Tipsy Recipes en anglais.
On est le 16 octobre.
Le 18 octobre, La Presse publie un article sur les graves inconduites sexuelles de l’animateur et concepteur de l’émission.
Elle est à son stand, où il y a une immense affiche avec la photo de la vedette déchue, quand on lui texte la nouvelle.
Oh !
« Il y avait beaucoup d’intérêt pour l’émission », raconte-t-elle. Mais une fois l’histoire sortie, Sophie Ferron est obligée de recontacter tous les intéressés pour leur dire ce qui se passe. Et sur-le-champ, la réalité s’impose. Le concept ne marche plus du tout. Ce n’est plus drôle. Le projet est mis au rancart.

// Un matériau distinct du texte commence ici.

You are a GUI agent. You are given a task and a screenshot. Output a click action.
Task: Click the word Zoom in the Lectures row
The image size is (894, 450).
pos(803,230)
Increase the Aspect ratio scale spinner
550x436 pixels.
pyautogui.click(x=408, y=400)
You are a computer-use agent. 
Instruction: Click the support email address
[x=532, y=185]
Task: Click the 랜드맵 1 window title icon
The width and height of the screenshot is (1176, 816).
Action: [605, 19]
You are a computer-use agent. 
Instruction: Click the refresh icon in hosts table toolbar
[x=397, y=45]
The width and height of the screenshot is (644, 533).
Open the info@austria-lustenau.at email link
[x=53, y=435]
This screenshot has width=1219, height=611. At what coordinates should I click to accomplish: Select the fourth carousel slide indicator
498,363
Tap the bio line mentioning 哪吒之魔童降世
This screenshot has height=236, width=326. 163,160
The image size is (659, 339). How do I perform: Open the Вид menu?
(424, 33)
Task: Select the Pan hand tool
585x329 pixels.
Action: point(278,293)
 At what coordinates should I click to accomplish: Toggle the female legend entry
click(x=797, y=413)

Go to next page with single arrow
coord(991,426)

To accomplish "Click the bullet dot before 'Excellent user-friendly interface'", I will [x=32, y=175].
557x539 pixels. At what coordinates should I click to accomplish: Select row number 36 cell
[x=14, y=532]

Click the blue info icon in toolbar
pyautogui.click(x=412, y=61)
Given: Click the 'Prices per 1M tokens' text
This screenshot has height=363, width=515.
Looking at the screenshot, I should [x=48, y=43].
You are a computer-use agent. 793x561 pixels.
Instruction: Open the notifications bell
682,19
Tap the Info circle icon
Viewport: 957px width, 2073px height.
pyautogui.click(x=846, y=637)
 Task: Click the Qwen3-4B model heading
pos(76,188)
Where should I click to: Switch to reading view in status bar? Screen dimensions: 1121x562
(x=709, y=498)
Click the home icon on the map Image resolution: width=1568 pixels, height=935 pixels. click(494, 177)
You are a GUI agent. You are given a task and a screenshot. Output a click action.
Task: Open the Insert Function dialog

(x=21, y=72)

Mais rapidement aussi, la distributrice reçoit un texto de Vivianne Morin, la directrice de Salvail & Co, lui demandant si elle est intéressée à acheter les autres avoirs de la maison de production, en partenariat avec elle.
La femme d’affaires n’hésite pas longtemps. Moins d’une semaine après la publication du reportage qui a tout déclenché, l’entente d’achat à deux est annoncée.
On ne sait pas quel est le montant de la transaction, mais on sait que les productions sont maintenues, dont Les Échangistes. Et que cette nouvelle division de Media Ranch appelée Media Ranch TV, possède maintenant tous les projets en marche et les concepts en développement.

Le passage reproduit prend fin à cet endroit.